皆さんこのボトルには、一様にとても満足しておられました。
――あー、よかった・・・。
――話は変わりますが、梱包といえば、
以前、京都からの贈り物で、「お茶」を頂いたときを思い出しました。
発送梱包を解くと、
お店のショッピングバックが現れ、
その中に、お店の包みがあって、
それを解くと、また梱包が現れ、
さらにそれを解くと、熨斗紙やら、綺麗なヒモにくるまれた、
本体の「箱」が現れ、その箱を開けると、
また内側の薄紙のような梱包が現れ、
それを解くと、その中に「お茶缶」があって、
その「お茶缶」も和紙に巻かれている・・・。
密封された缶を開けると、
さらに梱包された「お茶」が少々・・・。
こうして、ラッキョウの皮を剥く様に、
やっと「お茶」に辿り着いたのでした。
――いったい、なに考えているのだか・・・。

2008年04月12日
■08春の新着情報。 その3

■「Arran」
しばらく品切れでした「アラン」の再入荷です。
「アラン/トレビアーノ・フィニッシュ56度」
「アラン/モンテプルチアーノ・フィニッシュ58度」
これにより、「Arran」は現行の
「アラン1998/アンバサダーカスク」とあわせて3種となります。

■お待たせいたしました。

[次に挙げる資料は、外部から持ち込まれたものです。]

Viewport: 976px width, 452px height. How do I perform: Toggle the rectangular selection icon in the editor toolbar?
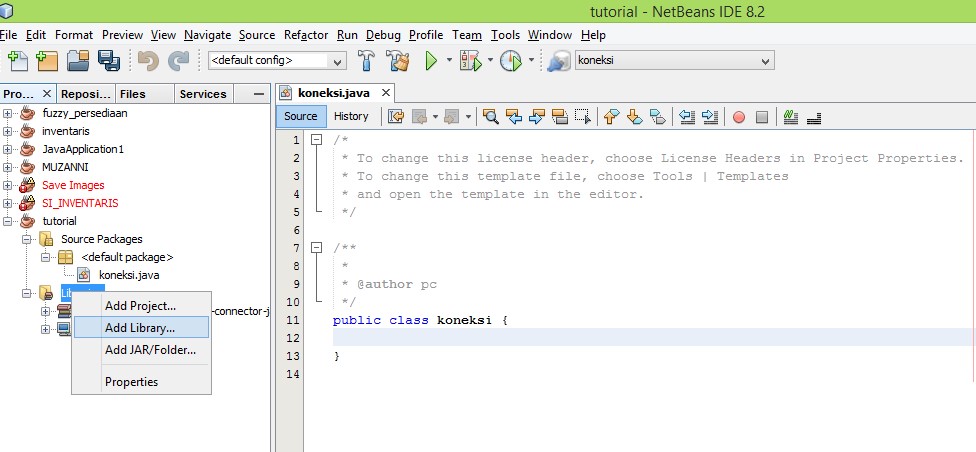point(583,116)
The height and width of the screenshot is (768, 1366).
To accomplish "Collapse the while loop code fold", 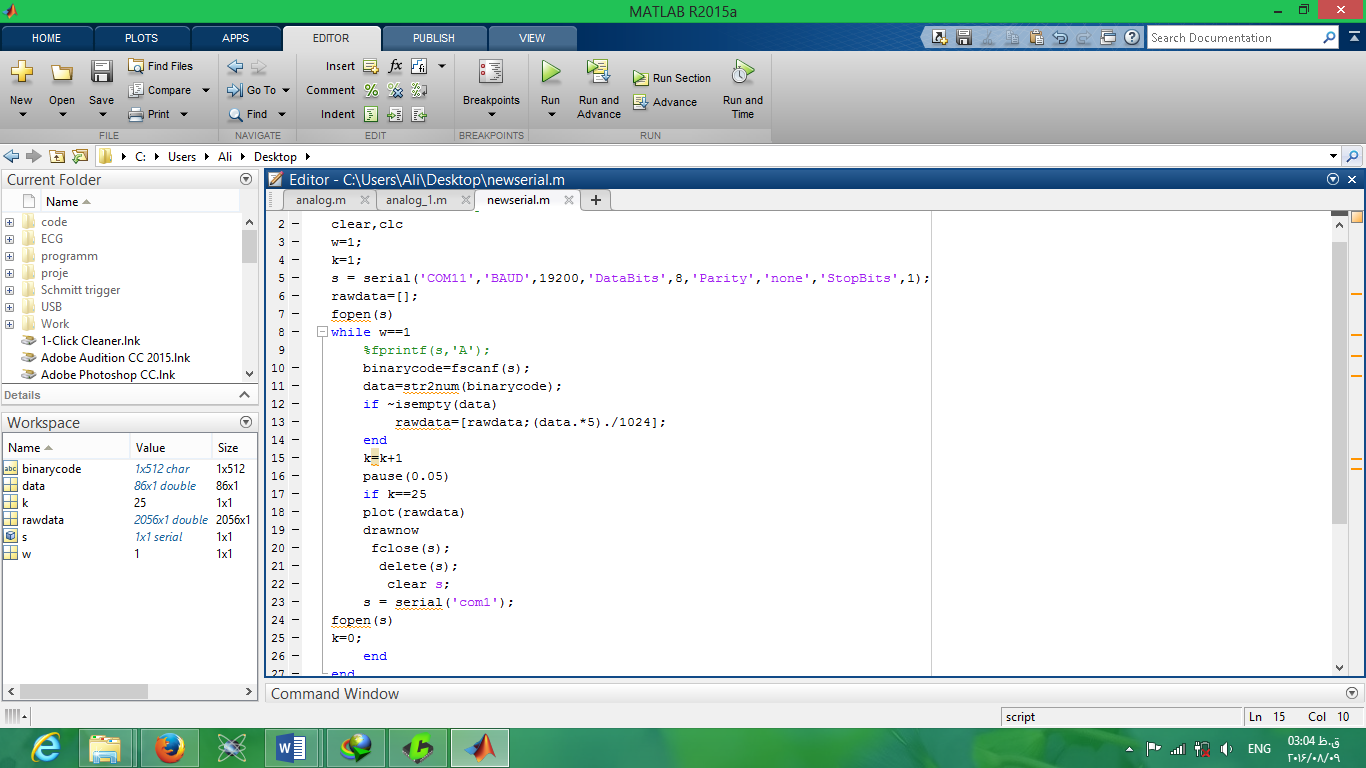I will point(322,332).
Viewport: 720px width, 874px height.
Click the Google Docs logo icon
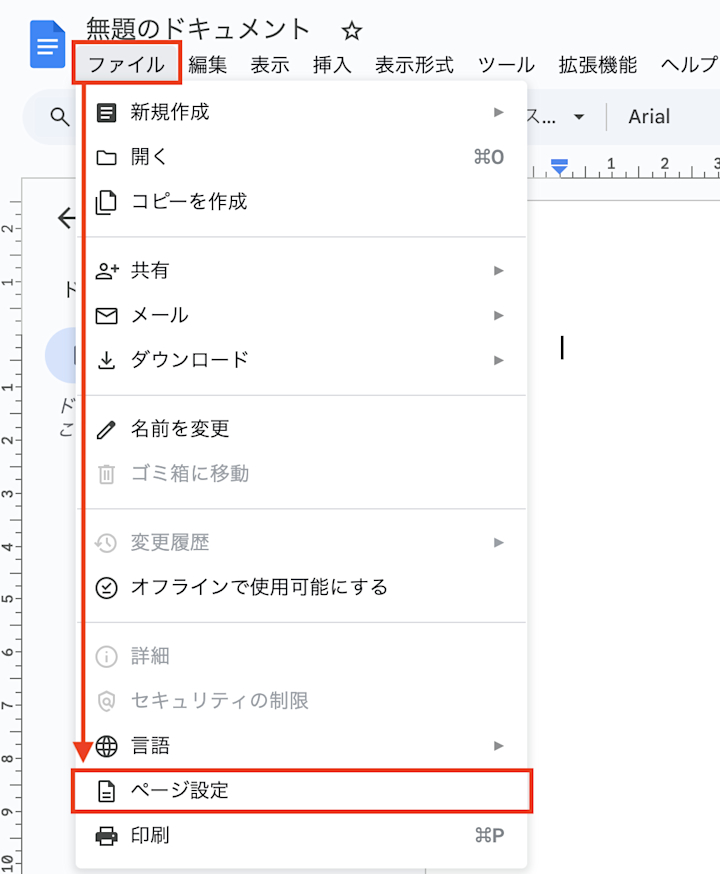[46, 43]
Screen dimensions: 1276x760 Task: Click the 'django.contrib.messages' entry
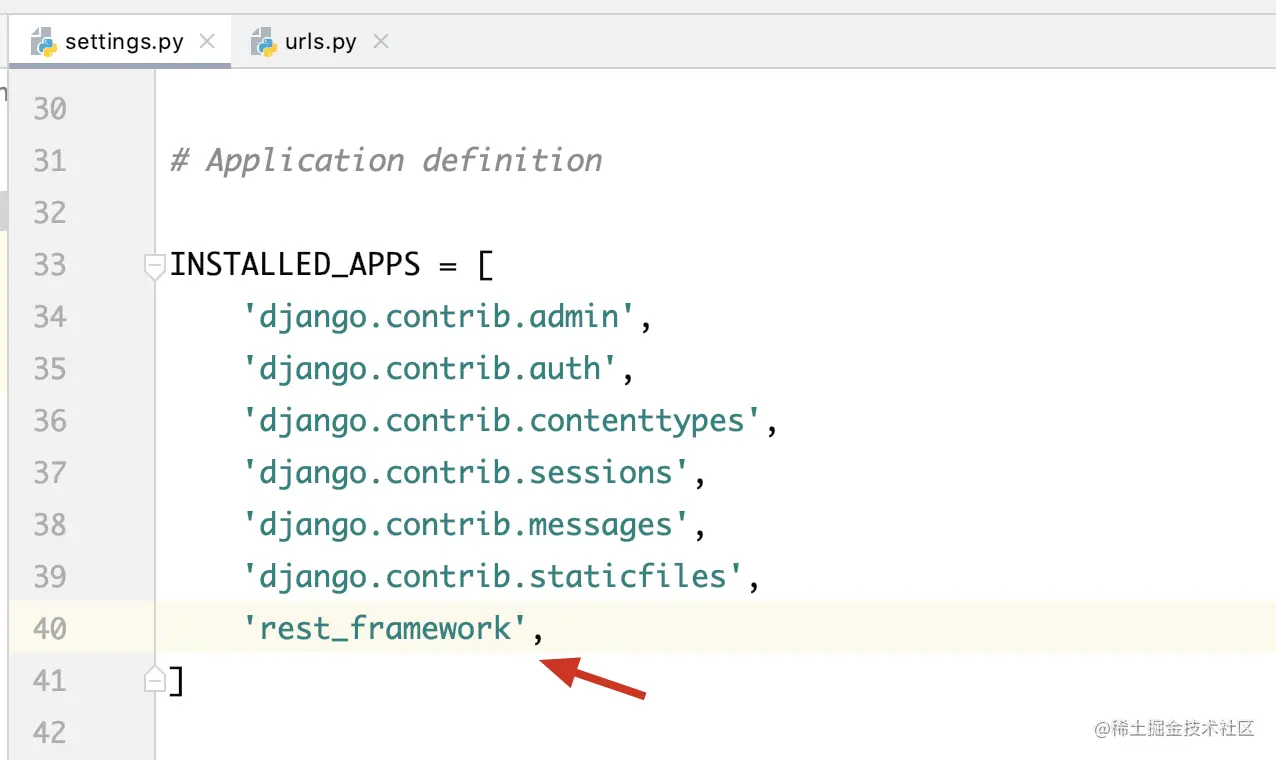click(467, 525)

「BRORA」SVCS1981 25年カスク。

■「HAZELBURN」8年。
キャンベルタウン/スプリングバンク蒸溜所。
第三のシングルモルト。
1997年より生産が開始された、新しいモルト。
原料の麦芽にピートを炊き込まない3回蒸溜のローランドタイプ。

■「Port Charlotte」
ブリィックラディ蒸溜所から、
カリスマボトラー、トーマス・クリューガー氏のボトリング。
「ポートシャロット6年」
・・・是非ご期待ください。
2008年03月28日
■グレンモーレンジ

■インヴァネスを離陸した飛行機は、
ロッホネス上空で右に大きく旋回する。
雲の切れ目の光をあつめて、輝く海はマーレー湾。
くぐり抜ける雲海の先で、静かに佇む岬の集落。
あの辺りが「グレンモーレンジ」のあるドーノック湾タインの町か。
「グレンモーレンジ」=「大いなる静けさの谷」。
上空からの眺めは、その名の謂れさえもが見えるようだ。
『GLENMORANGE』
1972のボトルに感動して以来、CLUBの人気ボトルである。
2007年度もCLUBのベストセラーを記録した。
■『GLENMORANGE/Cellar13』=蒸溜所の14の貯蔵庫(セラー)のうち、
一番海に近い13号セラー。ここにボトリングされているそれらは、
ファースト・フィルのアメリカンホワイトオークのバーボン樽で熟成した。とある。
■『GLENMORANGE/Traditional』
100プルーフ(56-57度)ノンチル・ノンフィルのカスク・ストレングス。
故マイケル・ジャクソン氏は、グレンモーレンジの特性を、
「蒸溜液の繊細さはスコットランドで一番ノッポのスチルのおかげでもある」と記している。
仕込みの湧き水は特徴ある「硬水」。
アメリカンホワイトオークのバーボン樽「ファースト・フィル」による熟成。
そうした背景が、独特のしっかりとしたボディのモルトを生み出すのだろう。
■まるでアロマテラピーのような、涼やかな花の香り、ミントやニッキの香りに導かれ、
それでいて奥行きを感じるのは、フィニッシュがしっかりしているからだ。
この繊細にして涼やかな、秀逸モルトを、
普通に味わえる日常に、感謝をこめてスランジバー。